_Work task_
Repeat, line for line, the entries printed below.

[Saved entries]
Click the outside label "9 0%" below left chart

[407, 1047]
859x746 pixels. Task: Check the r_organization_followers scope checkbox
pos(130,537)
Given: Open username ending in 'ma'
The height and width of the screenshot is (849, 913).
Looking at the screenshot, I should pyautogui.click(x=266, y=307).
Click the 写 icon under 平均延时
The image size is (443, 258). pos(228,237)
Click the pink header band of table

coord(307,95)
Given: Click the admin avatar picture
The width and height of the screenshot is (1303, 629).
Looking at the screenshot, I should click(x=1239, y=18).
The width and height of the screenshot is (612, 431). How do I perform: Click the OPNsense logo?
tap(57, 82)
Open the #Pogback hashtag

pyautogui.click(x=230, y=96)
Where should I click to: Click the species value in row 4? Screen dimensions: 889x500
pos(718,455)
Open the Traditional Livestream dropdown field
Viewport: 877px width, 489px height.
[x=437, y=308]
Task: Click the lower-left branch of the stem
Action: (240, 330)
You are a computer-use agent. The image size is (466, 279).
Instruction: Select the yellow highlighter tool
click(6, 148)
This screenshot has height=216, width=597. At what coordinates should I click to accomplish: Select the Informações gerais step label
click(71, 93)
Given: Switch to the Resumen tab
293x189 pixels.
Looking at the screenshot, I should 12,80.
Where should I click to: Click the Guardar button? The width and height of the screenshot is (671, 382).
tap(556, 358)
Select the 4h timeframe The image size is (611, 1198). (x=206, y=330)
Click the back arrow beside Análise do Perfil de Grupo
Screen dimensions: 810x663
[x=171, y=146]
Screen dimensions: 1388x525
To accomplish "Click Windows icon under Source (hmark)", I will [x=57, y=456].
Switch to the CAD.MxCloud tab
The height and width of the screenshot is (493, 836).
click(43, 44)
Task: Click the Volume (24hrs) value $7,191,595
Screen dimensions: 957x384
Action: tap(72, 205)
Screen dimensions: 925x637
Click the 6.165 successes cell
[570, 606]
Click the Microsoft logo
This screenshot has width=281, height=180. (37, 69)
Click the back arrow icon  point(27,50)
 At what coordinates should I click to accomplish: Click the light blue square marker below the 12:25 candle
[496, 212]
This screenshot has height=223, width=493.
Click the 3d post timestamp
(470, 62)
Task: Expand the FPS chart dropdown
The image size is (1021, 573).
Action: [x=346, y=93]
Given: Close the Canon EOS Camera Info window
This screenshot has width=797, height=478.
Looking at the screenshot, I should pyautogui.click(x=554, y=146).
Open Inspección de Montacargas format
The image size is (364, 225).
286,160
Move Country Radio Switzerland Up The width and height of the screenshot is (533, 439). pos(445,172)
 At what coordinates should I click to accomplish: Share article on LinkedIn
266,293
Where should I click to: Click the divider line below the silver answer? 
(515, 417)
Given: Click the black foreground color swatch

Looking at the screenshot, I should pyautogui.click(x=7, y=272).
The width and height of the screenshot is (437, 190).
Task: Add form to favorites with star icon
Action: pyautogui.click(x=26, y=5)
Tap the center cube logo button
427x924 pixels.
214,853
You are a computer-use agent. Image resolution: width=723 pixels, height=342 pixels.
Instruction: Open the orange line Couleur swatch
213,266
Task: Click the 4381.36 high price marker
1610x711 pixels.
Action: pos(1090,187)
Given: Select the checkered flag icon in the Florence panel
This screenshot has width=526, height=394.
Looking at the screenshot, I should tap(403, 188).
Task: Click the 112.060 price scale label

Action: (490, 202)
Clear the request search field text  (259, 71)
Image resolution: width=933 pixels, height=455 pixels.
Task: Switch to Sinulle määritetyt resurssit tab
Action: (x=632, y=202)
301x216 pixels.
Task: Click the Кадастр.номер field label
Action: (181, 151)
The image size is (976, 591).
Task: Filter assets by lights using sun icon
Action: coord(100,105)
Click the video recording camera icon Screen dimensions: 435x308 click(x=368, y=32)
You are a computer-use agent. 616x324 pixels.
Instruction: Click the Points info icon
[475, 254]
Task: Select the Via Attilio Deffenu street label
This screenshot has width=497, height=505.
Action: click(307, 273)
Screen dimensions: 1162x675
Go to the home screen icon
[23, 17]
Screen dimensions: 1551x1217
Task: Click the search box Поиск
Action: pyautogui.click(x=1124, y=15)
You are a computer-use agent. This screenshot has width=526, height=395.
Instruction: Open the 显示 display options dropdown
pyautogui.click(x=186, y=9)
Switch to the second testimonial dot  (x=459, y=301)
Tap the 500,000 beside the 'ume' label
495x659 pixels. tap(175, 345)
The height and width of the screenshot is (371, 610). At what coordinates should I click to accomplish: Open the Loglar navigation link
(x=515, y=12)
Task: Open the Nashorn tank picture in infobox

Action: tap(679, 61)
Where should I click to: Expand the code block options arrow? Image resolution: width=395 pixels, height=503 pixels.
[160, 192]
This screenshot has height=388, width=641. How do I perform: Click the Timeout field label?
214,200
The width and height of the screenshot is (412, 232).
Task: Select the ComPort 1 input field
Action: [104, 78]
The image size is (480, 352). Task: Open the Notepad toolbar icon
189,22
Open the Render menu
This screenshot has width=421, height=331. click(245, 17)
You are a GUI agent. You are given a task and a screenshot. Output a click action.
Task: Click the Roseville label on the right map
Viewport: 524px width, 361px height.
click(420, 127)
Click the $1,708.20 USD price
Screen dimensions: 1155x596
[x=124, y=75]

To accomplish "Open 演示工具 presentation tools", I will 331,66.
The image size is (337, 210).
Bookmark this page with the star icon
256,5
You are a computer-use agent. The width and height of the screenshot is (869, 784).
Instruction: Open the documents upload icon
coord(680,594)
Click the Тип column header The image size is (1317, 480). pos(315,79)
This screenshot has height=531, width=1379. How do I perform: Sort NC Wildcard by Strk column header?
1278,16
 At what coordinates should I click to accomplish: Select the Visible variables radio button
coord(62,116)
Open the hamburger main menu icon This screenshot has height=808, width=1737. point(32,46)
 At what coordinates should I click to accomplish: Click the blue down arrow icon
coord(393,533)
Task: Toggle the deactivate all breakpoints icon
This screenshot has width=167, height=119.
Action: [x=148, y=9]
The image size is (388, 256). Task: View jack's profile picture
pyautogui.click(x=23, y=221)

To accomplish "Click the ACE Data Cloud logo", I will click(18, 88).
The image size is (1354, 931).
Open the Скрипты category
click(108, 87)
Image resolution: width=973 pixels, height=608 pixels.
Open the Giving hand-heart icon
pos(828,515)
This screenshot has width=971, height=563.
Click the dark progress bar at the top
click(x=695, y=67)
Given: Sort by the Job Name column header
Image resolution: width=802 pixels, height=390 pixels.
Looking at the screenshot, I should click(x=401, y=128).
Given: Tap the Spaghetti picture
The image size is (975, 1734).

_Exercise result_
Click the outside label "9 0%" below left chart

[407, 1047]
859x746 pixels. Task: Check the r_organization_followers scope checkbox
pos(130,537)
Given: Open username ending in 'ma'
The height and width of the screenshot is (849, 913).
Looking at the screenshot, I should pyautogui.click(x=266, y=307).
Click the 写 icon under 平均延时
The image size is (443, 258). pos(228,237)
Click the pink header band of table

coord(307,95)
Given: Click the admin avatar picture
The width and height of the screenshot is (1303, 629).
Looking at the screenshot, I should click(x=1239, y=18).
The width and height of the screenshot is (612, 431). How do I perform: Click the OPNsense logo?
tap(57, 82)
Open the #Pogback hashtag

pyautogui.click(x=230, y=96)
Where should I click to: Click the species value in row 4? Screen dimensions: 889x500
pos(718,455)
Open the Traditional Livestream dropdown field
Viewport: 877px width, 489px height.
[x=437, y=308]
Task: Click the lower-left branch of the stem
Action: (240, 330)
You are a computer-use agent. The image size is (466, 279).
Instruction: Select the yellow highlighter tool
click(6, 148)
This screenshot has height=216, width=597. At what coordinates should I click to accomplish: Select the Informações gerais step label
click(71, 93)
Given: Switch to the Resumen tab
293x189 pixels.
Looking at the screenshot, I should 12,80.
Where should I click to: Click the Guardar button? The width and height of the screenshot is (671, 382).
tap(556, 358)
Select the 4h timeframe The image size is (611, 1198). (x=206, y=330)
Click the back arrow beside Análise do Perfil de Grupo
Screen dimensions: 810x663
[x=171, y=146]
Screen dimensions: 1388x525
To accomplish "Click Windows icon under Source (hmark)", I will [x=57, y=456].
Switch to the CAD.MxCloud tab
The height and width of the screenshot is (493, 836).
click(43, 44)
Task: Click the Volume (24hrs) value $7,191,595
Screen dimensions: 957x384
Action: tap(72, 205)
Screen dimensions: 925x637
Click the 6.165 successes cell
[570, 606]
Click the Microsoft logo
This screenshot has width=281, height=180. (37, 69)
Click the back arrow icon  point(27,50)
 At what coordinates should I click to accomplish: Click the light blue square marker below the 12:25 candle
[496, 212]
This screenshot has height=223, width=493.
Click the 3d post timestamp
(470, 62)
Task: Expand the FPS chart dropdown
The image size is (1021, 573).
Action: [x=346, y=93]
Given: Close the Canon EOS Camera Info window
This screenshot has width=797, height=478.
Looking at the screenshot, I should pyautogui.click(x=554, y=146).
Open Inspección de Montacargas format
The image size is (364, 225).
286,160
Move Country Radio Switzerland Up The width and height of the screenshot is (533, 439). pos(445,172)
 At what coordinates should I click to accomplish: Share article on LinkedIn
266,293
Where should I click to: Click the divider line below the silver answer? 
(515, 417)
Given: Click the black foreground color swatch

Looking at the screenshot, I should pyautogui.click(x=7, y=272).
The width and height of the screenshot is (437, 190).
Task: Add form to favorites with star icon
Action: pyautogui.click(x=26, y=5)
Tap the center cube logo button
427x924 pixels.
214,853
You are a computer-use agent. Image resolution: width=723 pixels, height=342 pixels.
Instruction: Open the orange line Couleur swatch
213,266
Task: Click the 4381.36 high price marker
1610x711 pixels.
Action: pos(1090,187)
Given: Select the checkered flag icon in the Florence panel
This screenshot has width=526, height=394.
Looking at the screenshot, I should tap(403, 188).
Task: Click the 112.060 price scale label

Action: (490, 202)
Clear the request search field text  (259, 71)
Image resolution: width=933 pixels, height=455 pixels.
Task: Switch to Sinulle määritetyt resurssit tab
Action: (x=632, y=202)
301x216 pixels.
Task: Click the Кадастр.номер field label
Action: (181, 151)
The image size is (976, 591).
Task: Filter assets by lights using sun icon
Action: coord(100,105)
Click the video recording camera icon Screen dimensions: 435x308 click(x=368, y=32)
You are a computer-use agent. 616x324 pixels.
Instruction: Click the Points info icon
[475, 254]
Task: Select the Via Attilio Deffenu street label
This screenshot has width=497, height=505.
Action: click(307, 273)
Screen dimensions: 1162x675
Go to the home screen icon
[23, 17]
Screen dimensions: 1551x1217
Task: Click the search box Поиск
Action: pyautogui.click(x=1124, y=15)
You are a computer-use agent. This screenshot has width=526, height=395.
Instruction: Open the 显示 display options dropdown
pyautogui.click(x=186, y=9)
Switch to the second testimonial dot  (x=459, y=301)
Tap the 500,000 beside the 'ume' label
495x659 pixels. tap(175, 345)
The height and width of the screenshot is (371, 610). At what coordinates should I click to accomplish: Open the Loglar navigation link
(x=515, y=12)
Task: Open the Nashorn tank picture in infobox

Action: tap(679, 61)
Where should I click to: Expand the code block options arrow? Image resolution: width=395 pixels, height=503 pixels.
[160, 192]
This screenshot has height=388, width=641. How do I perform: Click the Timeout field label?
214,200
The width and height of the screenshot is (412, 232).
Task: Select the ComPort 1 input field
Action: [104, 78]
The image size is (480, 352). Task: Open the Notepad toolbar icon
189,22
Open the Render menu
This screenshot has width=421, height=331. click(245, 17)
You are a GUI agent. You are given a task and a screenshot. Output a click action.
Task: Click the Roseville label on the right map
Viewport: 524px width, 361px height.
click(420, 127)
Click the $1,708.20 USD price
Screen dimensions: 1155x596
[x=124, y=75]

To accomplish "Open 演示工具 presentation tools", I will 331,66.
The image size is (337, 210).
Bookmark this page with the star icon
256,5
You are a computer-use agent. The width and height of the screenshot is (869, 784).
Instruction: Open the documents upload icon
coord(680,594)
Click the Тип column header The image size is (1317, 480). pos(315,79)
This screenshot has height=531, width=1379. How do I perform: Sort NC Wildcard by Strk column header?
1278,16
 At what coordinates should I click to accomplish: Select the Visible variables radio button
coord(62,116)
Open the hamburger main menu icon This screenshot has height=808, width=1737. point(32,46)
 At what coordinates should I click to accomplish: Click the blue down arrow icon
coord(393,533)
Task: Toggle the deactivate all breakpoints icon
This screenshot has width=167, height=119.
Action: [x=148, y=9]
The image size is (388, 256). Task: View jack's profile picture
pyautogui.click(x=23, y=221)

To accomplish "Click the ACE Data Cloud logo", I will click(18, 88).
The image size is (1354, 931).
Open the Скрипты category
click(108, 87)
Image resolution: width=973 pixels, height=608 pixels.
Open the Giving hand-heart icon
pos(828,515)
This screenshot has width=971, height=563.
Click the dark progress bar at the top
click(x=695, y=67)
Given: Sort by the Job Name column header
Image resolution: width=802 pixels, height=390 pixels.
Looking at the screenshot, I should click(x=401, y=128).
Given: Tap the Spaghetti picture
The image size is (975, 1734).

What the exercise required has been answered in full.